Viktor’s face didn’t change. “About what?”
Noah walked to the edge of the desk and planted his hands on it. “You said my parents were killed because they knew too much. But you didn’t just know them. You were involved.”
“I was,” Viktor admitted.
“You killed them.”
It wasn’t a question.
Viktor didn’t speak.
Noah’s hands curled into fists. “Tell me the truth.”
Viktor stood up slowly, rounding the desk until they were inches apart. The silence between them stretched taut, like a wire on the verge of snapping.
“I pulled the trigger,” Viktor said finally, voice low. “I followed orders. I didn’t know about you until it was too late.”
Noah’s face crumbled for a moment, pain flickering behind his eyes. “So now what? You think saving me makes it right?”
“No,” Viktor said. “It doesn’t.”
“Then why am I here? Why didn’t you just let me die in that alley like your men wanted?”

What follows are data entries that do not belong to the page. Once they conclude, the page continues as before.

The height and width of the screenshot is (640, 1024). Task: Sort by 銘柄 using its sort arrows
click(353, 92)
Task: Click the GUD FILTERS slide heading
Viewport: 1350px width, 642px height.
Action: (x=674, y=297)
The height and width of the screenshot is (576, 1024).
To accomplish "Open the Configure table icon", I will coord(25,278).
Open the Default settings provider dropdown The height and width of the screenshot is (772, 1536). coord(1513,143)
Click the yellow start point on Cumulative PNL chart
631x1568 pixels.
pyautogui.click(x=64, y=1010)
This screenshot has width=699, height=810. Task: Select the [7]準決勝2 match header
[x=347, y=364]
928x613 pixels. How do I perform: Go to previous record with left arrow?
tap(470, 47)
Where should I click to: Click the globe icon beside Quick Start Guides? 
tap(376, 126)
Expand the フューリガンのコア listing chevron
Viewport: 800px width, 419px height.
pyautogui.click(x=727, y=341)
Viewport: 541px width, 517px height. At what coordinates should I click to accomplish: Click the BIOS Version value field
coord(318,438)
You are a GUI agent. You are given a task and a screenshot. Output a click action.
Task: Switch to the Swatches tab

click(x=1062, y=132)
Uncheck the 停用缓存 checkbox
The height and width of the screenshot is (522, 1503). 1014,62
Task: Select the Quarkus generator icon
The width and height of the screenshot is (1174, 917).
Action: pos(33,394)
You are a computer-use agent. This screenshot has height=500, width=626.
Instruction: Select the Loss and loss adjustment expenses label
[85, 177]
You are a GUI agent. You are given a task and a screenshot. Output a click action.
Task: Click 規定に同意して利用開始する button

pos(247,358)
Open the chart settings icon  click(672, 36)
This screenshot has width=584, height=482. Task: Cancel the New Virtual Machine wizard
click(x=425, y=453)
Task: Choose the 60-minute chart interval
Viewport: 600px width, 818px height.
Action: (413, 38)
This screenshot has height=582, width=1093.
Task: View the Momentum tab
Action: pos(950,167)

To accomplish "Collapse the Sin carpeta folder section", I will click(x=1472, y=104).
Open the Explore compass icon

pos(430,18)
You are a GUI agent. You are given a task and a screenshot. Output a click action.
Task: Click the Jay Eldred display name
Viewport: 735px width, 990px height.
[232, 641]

Viktor stepped even closer, the air between them thick with emotion. “Because I would burn this entire city to the ground before I let anything happen to you.”
Noah swallowed, his body trembling from rage and something dangerously close to want. “You don’t get to care about me. You don’t deserve to.”
“I know,” Viktor said. “But I do.”
And then Noah kissed him.
Hard. Angry. Desperate.
Viktor froze for a secondthen gripped the back of Noah’s head and kissed him back with enough force to break them both.
It wasn’t sweet. It wasn’t gentle.
It was punishment. It was confession.
It was the start of something they could never undo.